コロナ禍、肺がん患者の死亡リスク増 治療控えや検診数低下など

AI要約

新型コロナ感染症下で肺がん患者の1年以内の死亡リスクが増加したことが広島大と京都大の研究で示された。

診断時の高齢化、治療差し控えの増加、がん検診数の低下がリスク増加の要因とされた。

患者の死亡リスク増加は、年齢、治療、検診数の影響が大きく、性別やがんのステージとの関連は見られなかった。

コロナ禍、肺がん患者の死亡リスク増 治療控えや検診数低下など

 新型コロナウイルス感染症の流行中に、肺がんと診断された患者の1年以内の死亡リスクが、それ以前に比べて約1.2倍高かったと、広島大と京都大の研究チームが発表した。

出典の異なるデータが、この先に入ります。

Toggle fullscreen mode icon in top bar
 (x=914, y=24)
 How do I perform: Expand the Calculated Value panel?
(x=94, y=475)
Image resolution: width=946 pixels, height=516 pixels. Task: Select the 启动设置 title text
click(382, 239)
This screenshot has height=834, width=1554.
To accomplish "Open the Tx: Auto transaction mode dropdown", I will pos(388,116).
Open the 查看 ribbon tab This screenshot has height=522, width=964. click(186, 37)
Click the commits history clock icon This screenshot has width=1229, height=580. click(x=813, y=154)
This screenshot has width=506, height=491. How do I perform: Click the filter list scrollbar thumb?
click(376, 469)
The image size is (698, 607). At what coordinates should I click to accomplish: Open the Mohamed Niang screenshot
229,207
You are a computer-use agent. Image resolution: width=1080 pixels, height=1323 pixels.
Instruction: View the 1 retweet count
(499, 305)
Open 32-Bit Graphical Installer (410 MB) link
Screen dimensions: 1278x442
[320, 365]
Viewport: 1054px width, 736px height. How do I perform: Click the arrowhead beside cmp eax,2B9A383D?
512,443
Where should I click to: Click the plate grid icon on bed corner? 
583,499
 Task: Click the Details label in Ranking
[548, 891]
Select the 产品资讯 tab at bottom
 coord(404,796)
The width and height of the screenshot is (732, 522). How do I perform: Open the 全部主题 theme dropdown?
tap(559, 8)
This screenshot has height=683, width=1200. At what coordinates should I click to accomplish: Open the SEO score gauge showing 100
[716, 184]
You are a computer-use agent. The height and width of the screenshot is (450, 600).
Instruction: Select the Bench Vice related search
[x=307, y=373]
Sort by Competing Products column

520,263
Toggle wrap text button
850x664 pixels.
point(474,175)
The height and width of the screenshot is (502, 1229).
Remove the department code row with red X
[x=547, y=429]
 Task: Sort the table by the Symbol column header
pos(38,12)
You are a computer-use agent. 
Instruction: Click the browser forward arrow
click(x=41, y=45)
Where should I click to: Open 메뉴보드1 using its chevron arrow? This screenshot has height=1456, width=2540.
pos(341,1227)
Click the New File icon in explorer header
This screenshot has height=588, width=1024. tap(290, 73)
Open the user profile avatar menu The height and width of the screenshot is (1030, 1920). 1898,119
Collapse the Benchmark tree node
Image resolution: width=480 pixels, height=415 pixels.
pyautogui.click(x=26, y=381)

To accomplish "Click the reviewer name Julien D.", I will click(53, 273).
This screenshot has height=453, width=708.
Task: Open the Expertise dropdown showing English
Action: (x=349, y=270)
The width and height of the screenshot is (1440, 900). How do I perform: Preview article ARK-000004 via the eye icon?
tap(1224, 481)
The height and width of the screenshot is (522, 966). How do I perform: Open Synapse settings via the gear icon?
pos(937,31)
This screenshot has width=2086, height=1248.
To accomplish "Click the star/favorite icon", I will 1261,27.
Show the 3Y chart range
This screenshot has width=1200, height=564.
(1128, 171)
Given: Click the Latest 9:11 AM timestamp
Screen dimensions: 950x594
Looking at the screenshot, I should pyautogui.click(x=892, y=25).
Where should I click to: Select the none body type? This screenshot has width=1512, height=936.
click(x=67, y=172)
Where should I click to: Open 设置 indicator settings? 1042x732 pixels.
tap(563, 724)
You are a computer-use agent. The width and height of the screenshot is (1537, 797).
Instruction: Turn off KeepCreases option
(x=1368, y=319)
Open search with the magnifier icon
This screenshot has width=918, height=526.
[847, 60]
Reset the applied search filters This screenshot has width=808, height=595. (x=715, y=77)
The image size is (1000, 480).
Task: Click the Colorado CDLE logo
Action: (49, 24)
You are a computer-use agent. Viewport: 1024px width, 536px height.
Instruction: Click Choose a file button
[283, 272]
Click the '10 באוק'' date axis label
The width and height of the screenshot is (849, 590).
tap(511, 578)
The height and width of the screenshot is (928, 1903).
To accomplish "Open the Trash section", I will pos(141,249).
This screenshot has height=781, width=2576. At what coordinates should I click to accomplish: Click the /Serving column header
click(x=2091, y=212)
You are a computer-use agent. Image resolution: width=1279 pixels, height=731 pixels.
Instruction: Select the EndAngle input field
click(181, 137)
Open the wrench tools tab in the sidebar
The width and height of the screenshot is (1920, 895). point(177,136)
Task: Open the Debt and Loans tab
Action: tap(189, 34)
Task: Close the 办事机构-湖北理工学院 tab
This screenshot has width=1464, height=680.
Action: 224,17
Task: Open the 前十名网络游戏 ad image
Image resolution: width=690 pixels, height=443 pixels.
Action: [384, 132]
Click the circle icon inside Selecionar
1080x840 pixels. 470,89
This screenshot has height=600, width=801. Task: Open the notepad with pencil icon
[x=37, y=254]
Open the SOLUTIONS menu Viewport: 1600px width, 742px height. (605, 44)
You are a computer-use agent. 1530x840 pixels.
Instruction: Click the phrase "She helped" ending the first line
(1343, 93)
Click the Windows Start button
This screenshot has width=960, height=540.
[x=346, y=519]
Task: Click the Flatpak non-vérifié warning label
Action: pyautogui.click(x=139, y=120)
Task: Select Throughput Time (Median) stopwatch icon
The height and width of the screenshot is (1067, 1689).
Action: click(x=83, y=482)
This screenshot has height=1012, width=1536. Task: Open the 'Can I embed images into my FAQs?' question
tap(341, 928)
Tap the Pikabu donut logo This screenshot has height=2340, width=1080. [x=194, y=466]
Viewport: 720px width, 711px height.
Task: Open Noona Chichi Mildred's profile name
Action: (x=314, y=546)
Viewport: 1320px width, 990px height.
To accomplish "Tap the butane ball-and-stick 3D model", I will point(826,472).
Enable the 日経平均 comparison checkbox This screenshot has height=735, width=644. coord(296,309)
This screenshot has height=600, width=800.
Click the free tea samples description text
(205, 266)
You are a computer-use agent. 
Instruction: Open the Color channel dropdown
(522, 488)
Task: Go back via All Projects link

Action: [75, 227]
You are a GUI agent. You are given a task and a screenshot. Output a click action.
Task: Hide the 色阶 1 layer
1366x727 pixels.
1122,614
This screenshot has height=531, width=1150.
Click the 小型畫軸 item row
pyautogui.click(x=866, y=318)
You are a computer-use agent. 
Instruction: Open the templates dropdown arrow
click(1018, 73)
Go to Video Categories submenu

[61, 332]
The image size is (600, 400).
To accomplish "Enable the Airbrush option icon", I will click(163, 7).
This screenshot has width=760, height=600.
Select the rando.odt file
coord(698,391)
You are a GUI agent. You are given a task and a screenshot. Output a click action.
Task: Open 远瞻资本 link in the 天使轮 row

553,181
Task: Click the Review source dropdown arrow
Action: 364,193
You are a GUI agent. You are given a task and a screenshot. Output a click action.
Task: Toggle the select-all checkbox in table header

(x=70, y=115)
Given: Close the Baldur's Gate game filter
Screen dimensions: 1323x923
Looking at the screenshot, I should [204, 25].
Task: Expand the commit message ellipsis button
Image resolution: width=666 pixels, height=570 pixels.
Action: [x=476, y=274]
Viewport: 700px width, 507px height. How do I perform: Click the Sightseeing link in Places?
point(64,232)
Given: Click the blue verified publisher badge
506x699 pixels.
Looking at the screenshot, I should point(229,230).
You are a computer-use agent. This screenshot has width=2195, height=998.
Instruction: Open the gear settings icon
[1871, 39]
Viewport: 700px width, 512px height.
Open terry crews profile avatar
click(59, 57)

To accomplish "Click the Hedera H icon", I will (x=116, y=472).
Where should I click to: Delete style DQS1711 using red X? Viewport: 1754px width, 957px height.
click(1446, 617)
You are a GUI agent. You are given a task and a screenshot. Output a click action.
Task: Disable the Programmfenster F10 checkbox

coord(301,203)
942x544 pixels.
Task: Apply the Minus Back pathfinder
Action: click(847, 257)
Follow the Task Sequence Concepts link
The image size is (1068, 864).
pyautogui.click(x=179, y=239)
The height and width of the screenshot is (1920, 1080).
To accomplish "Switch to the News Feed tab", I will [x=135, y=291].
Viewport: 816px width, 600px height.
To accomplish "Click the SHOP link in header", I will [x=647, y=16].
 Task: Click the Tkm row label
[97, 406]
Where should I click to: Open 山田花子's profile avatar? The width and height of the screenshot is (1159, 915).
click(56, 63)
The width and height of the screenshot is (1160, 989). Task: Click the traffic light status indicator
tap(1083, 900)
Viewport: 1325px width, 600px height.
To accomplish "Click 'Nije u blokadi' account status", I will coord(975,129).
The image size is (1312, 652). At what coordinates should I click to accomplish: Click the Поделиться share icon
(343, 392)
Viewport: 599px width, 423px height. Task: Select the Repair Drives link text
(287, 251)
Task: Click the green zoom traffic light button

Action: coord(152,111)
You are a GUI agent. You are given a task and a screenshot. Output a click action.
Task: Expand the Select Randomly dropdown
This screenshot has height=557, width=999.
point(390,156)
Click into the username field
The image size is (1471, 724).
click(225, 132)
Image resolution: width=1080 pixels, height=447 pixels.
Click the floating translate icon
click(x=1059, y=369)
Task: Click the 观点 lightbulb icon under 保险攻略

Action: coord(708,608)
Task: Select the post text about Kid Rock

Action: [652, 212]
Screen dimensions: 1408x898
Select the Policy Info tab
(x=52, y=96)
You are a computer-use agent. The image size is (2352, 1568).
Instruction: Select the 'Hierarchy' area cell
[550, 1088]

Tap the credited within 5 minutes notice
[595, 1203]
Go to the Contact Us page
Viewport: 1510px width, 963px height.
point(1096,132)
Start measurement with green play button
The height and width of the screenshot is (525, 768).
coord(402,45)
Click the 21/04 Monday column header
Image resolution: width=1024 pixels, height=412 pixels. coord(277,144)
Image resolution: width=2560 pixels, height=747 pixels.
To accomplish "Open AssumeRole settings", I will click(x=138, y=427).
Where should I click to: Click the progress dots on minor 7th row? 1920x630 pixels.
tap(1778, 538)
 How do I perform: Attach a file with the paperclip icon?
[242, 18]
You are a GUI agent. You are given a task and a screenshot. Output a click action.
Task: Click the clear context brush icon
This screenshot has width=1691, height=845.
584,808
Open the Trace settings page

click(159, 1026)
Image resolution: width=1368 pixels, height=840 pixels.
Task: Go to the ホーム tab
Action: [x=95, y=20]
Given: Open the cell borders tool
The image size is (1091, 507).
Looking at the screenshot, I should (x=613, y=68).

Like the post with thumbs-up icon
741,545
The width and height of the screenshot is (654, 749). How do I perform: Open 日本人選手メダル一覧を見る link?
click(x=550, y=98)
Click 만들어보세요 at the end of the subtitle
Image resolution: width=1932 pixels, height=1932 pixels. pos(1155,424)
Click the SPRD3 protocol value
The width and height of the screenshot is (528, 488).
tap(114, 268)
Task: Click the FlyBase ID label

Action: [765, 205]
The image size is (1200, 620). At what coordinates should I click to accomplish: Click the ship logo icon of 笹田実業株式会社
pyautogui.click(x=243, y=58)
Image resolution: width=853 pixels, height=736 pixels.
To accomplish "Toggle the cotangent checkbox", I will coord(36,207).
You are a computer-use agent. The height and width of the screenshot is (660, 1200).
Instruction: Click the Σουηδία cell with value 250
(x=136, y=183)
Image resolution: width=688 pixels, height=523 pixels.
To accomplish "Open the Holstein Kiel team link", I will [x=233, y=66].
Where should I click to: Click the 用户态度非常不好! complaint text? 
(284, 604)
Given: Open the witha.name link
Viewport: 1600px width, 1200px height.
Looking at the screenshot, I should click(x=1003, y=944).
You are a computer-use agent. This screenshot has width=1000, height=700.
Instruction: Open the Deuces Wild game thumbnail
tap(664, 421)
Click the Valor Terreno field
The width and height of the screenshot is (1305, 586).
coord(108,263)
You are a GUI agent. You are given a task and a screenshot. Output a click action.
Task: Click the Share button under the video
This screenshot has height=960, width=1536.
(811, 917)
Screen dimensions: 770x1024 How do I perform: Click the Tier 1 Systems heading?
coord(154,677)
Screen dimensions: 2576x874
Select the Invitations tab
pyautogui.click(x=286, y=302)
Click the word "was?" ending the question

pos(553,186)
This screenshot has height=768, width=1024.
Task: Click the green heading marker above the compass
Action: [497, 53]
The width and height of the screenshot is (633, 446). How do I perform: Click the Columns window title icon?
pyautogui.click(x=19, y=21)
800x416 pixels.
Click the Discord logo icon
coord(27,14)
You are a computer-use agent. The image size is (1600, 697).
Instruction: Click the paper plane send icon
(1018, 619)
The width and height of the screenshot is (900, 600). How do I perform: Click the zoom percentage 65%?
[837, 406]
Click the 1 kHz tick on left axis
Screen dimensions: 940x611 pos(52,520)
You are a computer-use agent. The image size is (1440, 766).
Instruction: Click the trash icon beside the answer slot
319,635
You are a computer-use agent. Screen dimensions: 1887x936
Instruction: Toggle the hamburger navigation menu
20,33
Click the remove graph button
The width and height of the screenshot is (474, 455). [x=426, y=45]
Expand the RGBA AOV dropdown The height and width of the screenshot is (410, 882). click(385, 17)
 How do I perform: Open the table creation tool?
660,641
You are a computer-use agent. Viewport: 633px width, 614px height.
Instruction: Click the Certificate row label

診断時の年齢が上がったほか、治療の差し控えの増加、がん検診の診断数の低下が大きく関与していた。

 広島県内の病院のがん登録データを分析した論文が、米国のがん専門誌に掲載された。

 チームは広島県内の15施設で、新型コロナの流行が始まった2020~21年に肺がんと診断された患者2874人と、流行前の18~19年に診断されだ2911人について、診断後1年以内の死亡率と、その要因を検討した。

 1年以内に亡くなったのは計1502人で、20~21年に診断された患者の死亡リスクは、18~19年に診断された患者の1.19倍と高く出た。

 死亡リスクが高まった要因は、診断時の年齢上昇(高齢化)、外科手術や抗がん剤治療などを受けられなかった患者の増加、がん検診で診断された患者の減少で、それぞれリスク上昇分の17.5%、13.9%、12.4%にあたると分析された。がんのステージ(重症度)、性別などとの関連は見られなかった。